(PAGE TEXT)
────────────────────

= Dog Islands =

Group of islets in the Caribbean

Location of the Dog Islands

Dog Islands are a small group of islets among the British Virgin Islands in the Caribbean.

The islands originally received their names from sailors who heard barking when they moored there, and assumed that they must be dogs. However, the barking noises were made by Caribbean monk seals. The sailors also regarded the Caribbean monk seal as a good source of fresh seal meat, and as a result, they are now extinct.

==Geography==
The Dog Islands are situated about 6 mi north east off the main island of Tortola and about 2.5 mi off the north west of Virgin Gorda in the strait Sir Francis Drake Channel. The coordinates of the main islet are 18°28′96″N and 64°27′70″W.

────────────────────

(EXCERPTED DATA)

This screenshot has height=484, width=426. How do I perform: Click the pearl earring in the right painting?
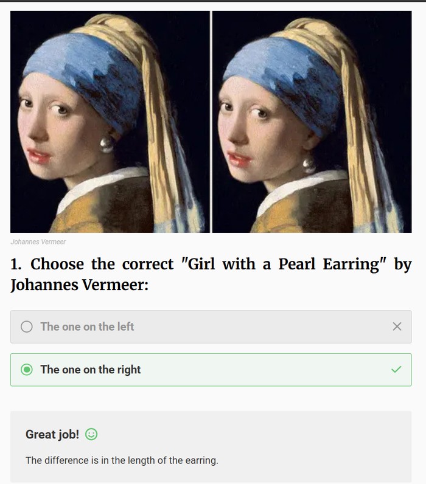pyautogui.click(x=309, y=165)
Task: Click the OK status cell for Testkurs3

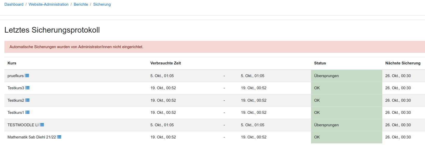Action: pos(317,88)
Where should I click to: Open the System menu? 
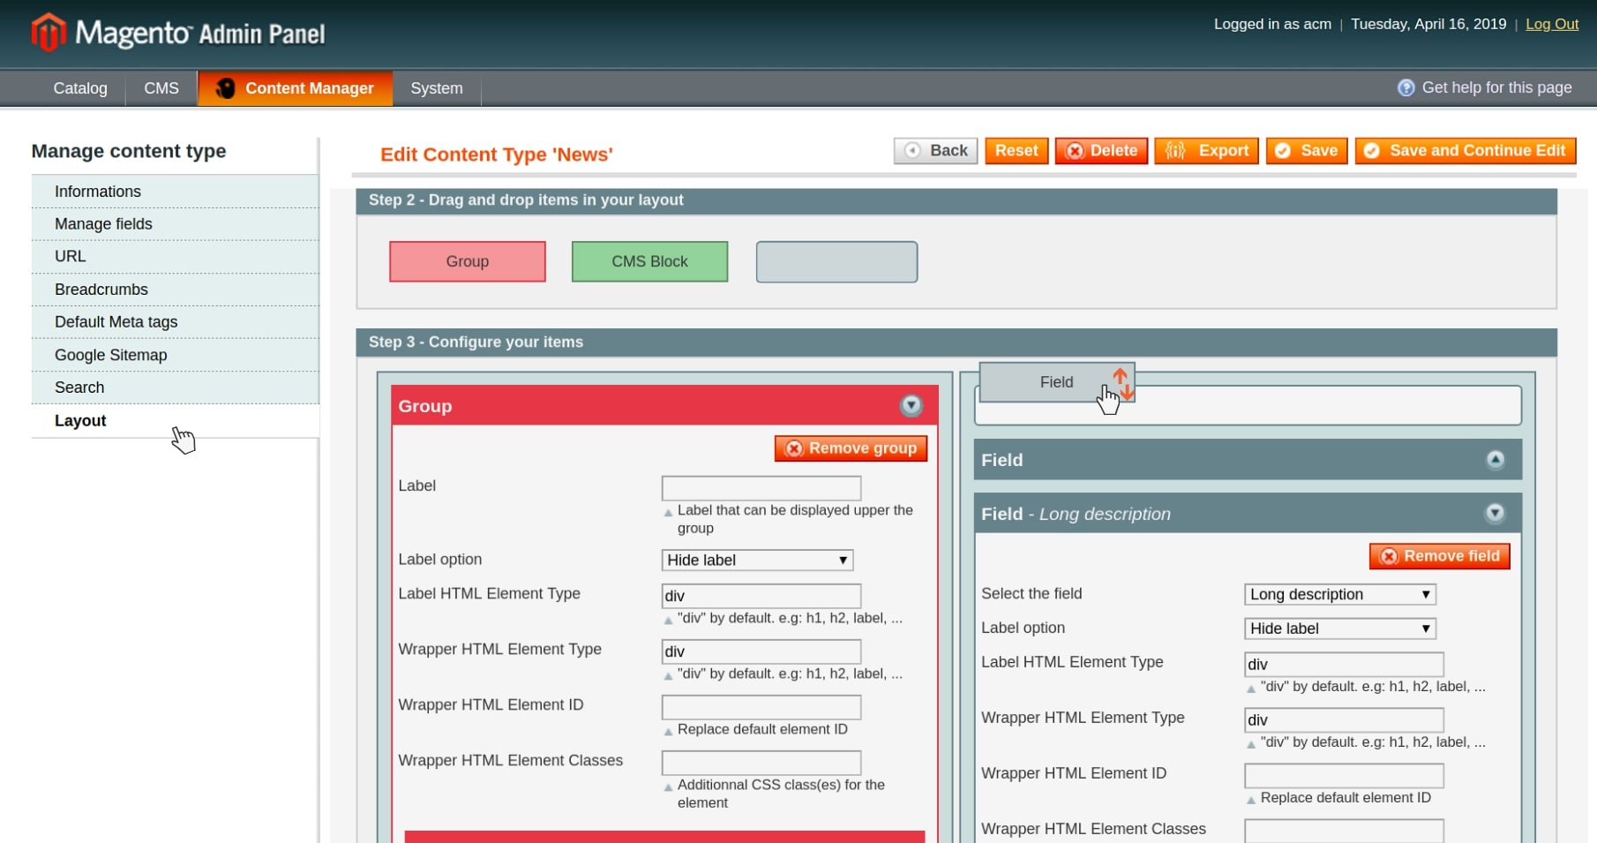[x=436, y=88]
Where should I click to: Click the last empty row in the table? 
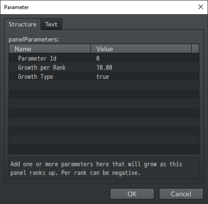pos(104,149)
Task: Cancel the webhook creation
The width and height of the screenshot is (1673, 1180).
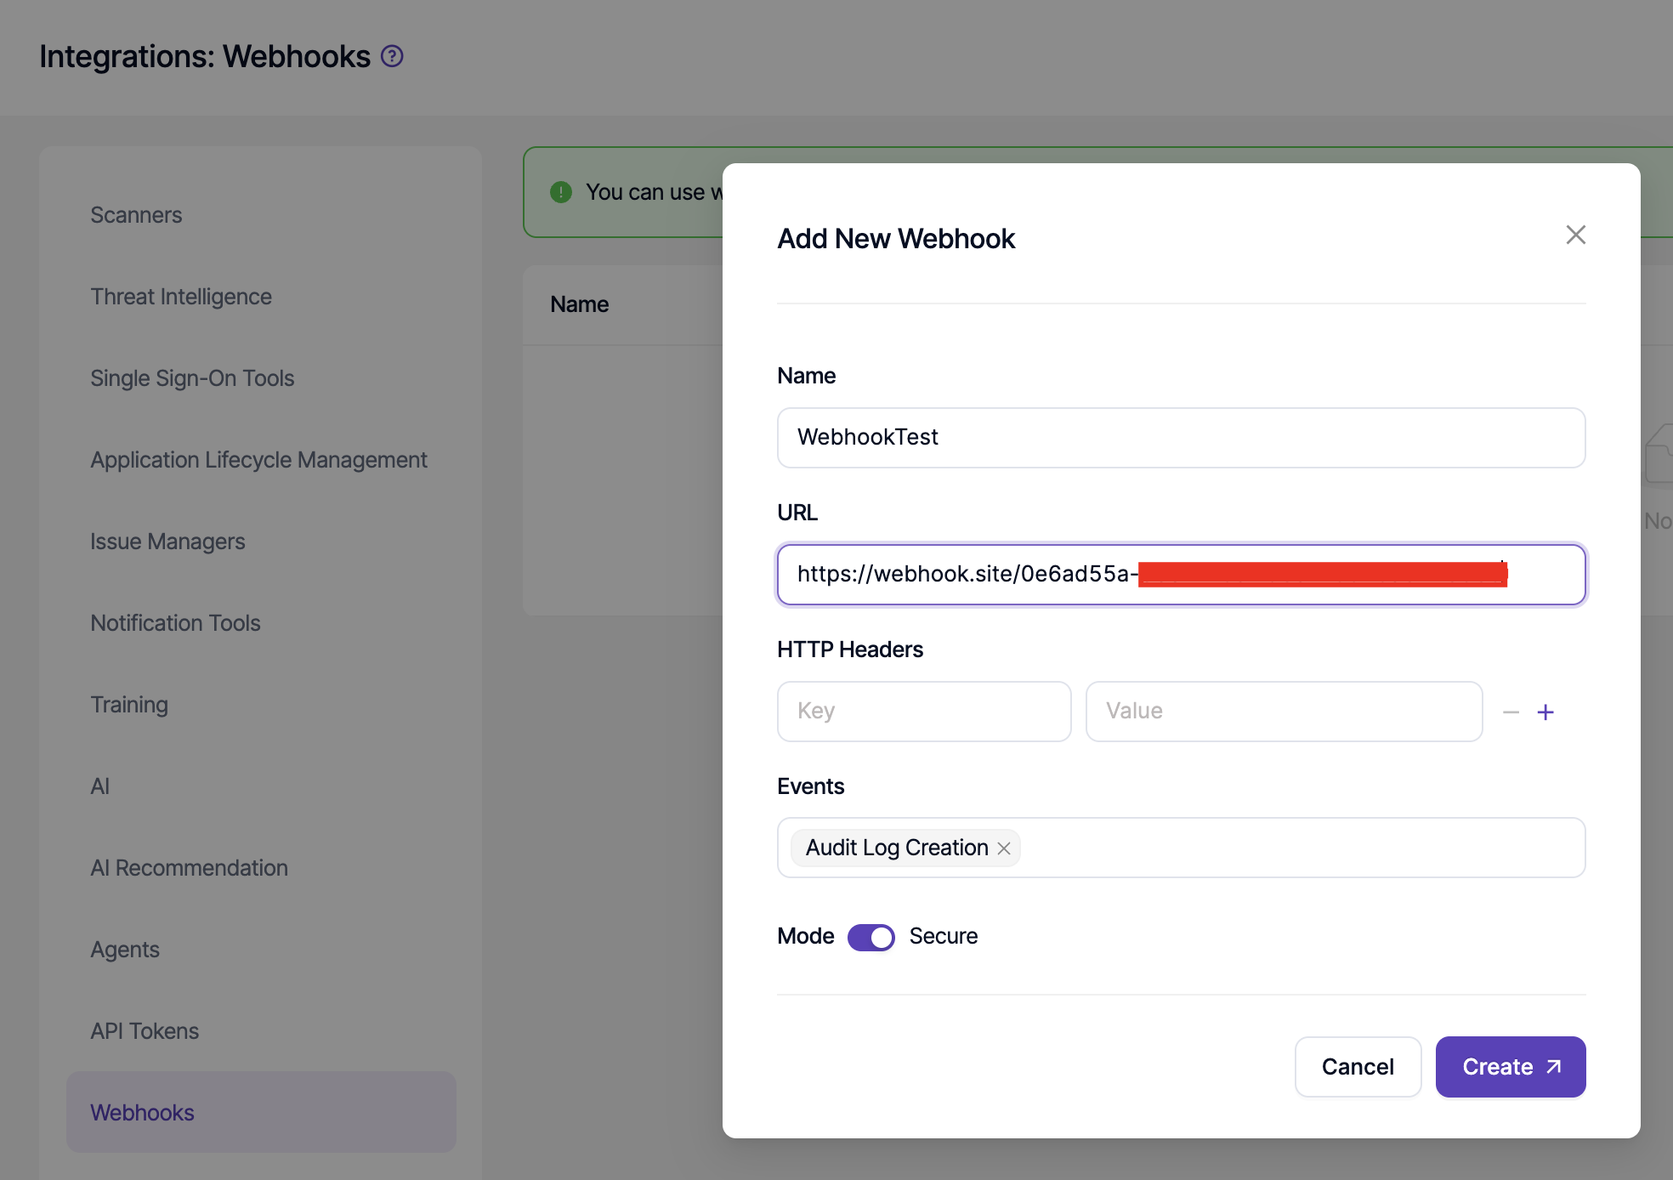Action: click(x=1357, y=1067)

────────────────────

(PROBLEMS AND TASKS)
[a] Do the following statements agree with the Dog Islands text? Answer yes or no for each, quoting the words of the text that decide it.
(i) The Dog Islands lie among the British Virgin Islands.
(ii) The barking the sailors heard came from dogs.
(iii) The Dog Islands are about 6 mi north east of Tortola.
[b] Using the Dog Islands text, answer each question:
(i) Who gave the islands their names?
(ii) About how far off Virgin Gorda are the islands?
(iii) In which strait are the islands situated?
[c] How would the Dog Islands text go on? Write the next part, picking up after its last sentence.

(RESULTS FOR EACH TASK)
[a]
(i) Yes: "Dog Islands are a small group of islets among the British Virgin Islands in the Caribbean."
(ii) No: "However, the barking noises were made by Caribbean monk seals."
(iii) Yes: "The Dog Islands are situated about 6 mi north east off the main island of Tortola"

[b]
(i) Sailors who heard barking when they moored there.
(ii) About 2.5 mi off its north west.
(iii) Sir Francis Drake Channel.

[c]
The uninhabited islets are of volcanic origin and have a total area of about 173 acres

The group consist of 5 islets:

- Great Dog Island, main islet, about 98 acres
- George Dog Island, about 15 acres
- West Dog Island, about 27 acres

and the subgroup Seal Dogs about 1.8 mi north east off Great Dog Island with

- East Seal Dog Island, about 2.2 acres and
- Little Seal Dog Island (mostly called West Seal Dog), about 5.7 acres

Situated west off George Dog and within the same sub-group lies the small islet Cockroach Island.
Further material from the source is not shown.